===== ENTRIES SUPPLIED

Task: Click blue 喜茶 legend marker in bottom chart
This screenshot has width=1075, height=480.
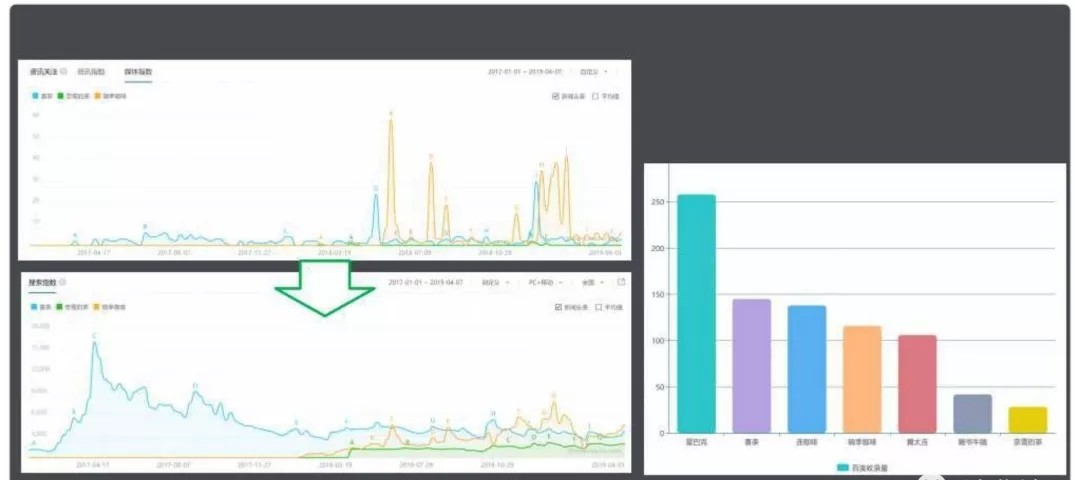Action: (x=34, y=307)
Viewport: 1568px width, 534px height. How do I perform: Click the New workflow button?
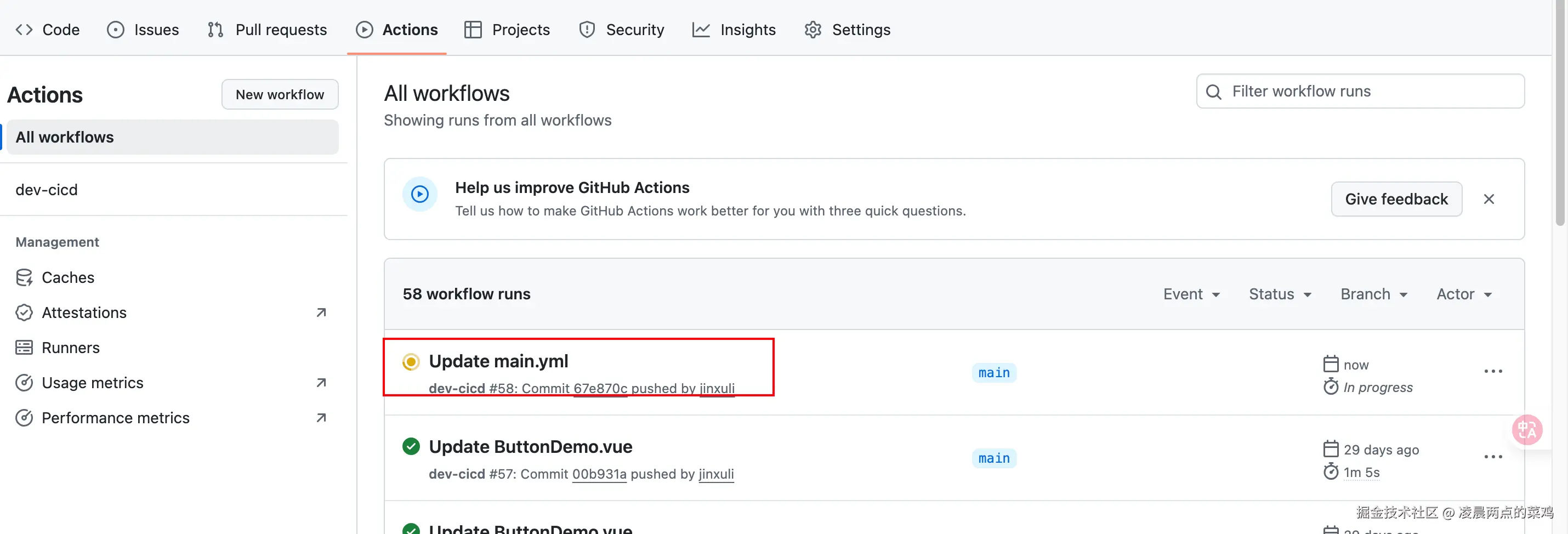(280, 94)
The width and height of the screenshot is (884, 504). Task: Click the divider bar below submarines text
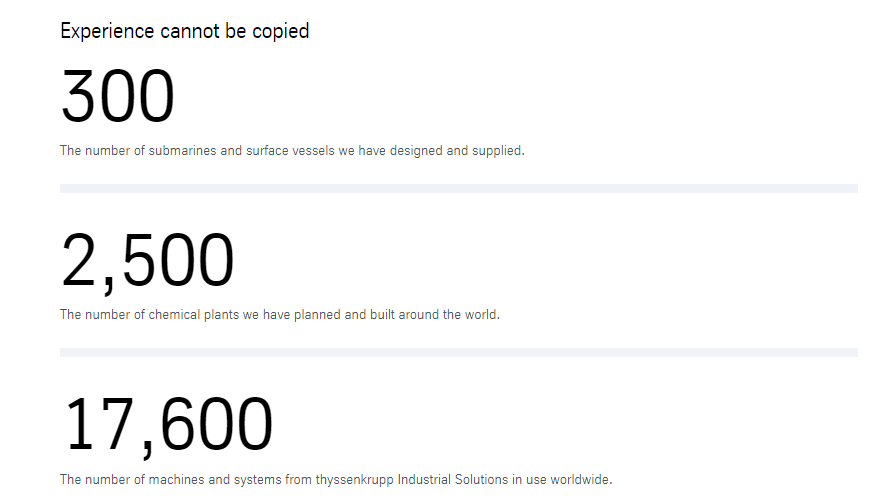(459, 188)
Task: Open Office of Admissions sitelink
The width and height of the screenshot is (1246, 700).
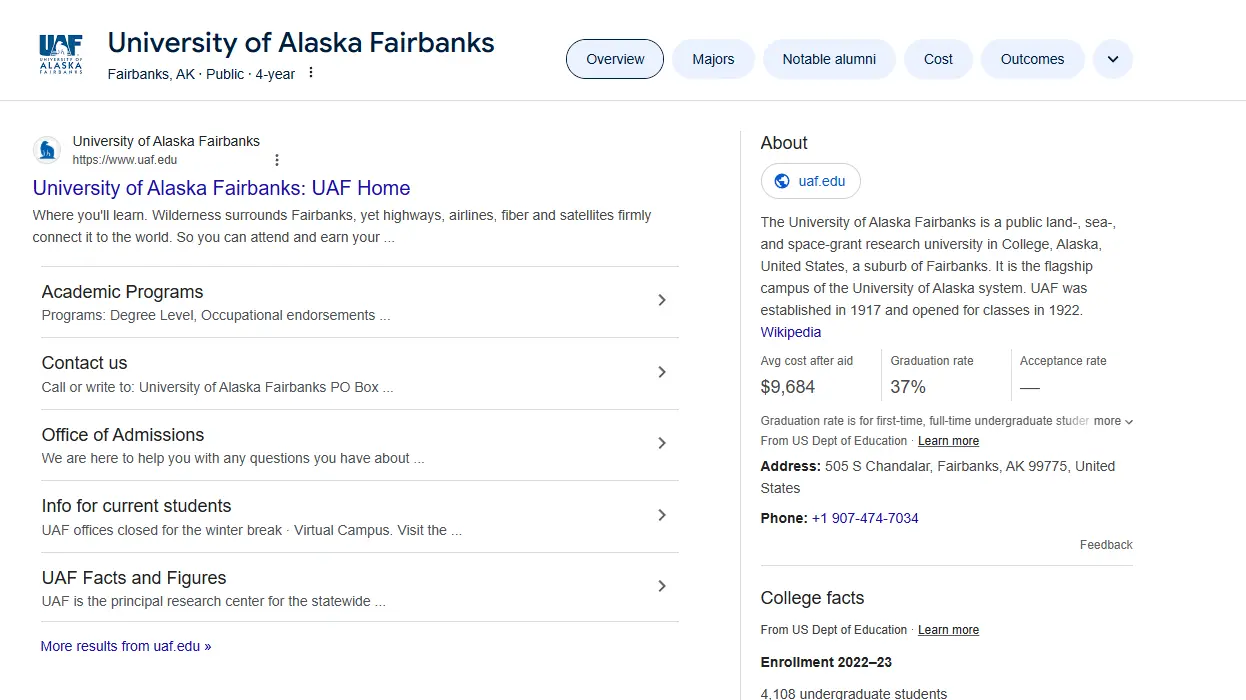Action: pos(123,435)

==========

### TASK DIRECTIONS
Give back the material above exactly, with each picture removed.

### RESPONSE TO THIS TASK
Task: Click blue 喜茶 legend marker in bottom chart
This screenshot has width=1075, height=480.
Action: (x=34, y=307)
Viewport: 1568px width, 534px height. How do I perform: Click the New workflow button?
(280, 94)
The width and height of the screenshot is (884, 504). Task: Click the divider bar below submarines text
(459, 188)
Task: Open Office of Admissions sitelink
The width and height of the screenshot is (1246, 700).
Action: pos(123,435)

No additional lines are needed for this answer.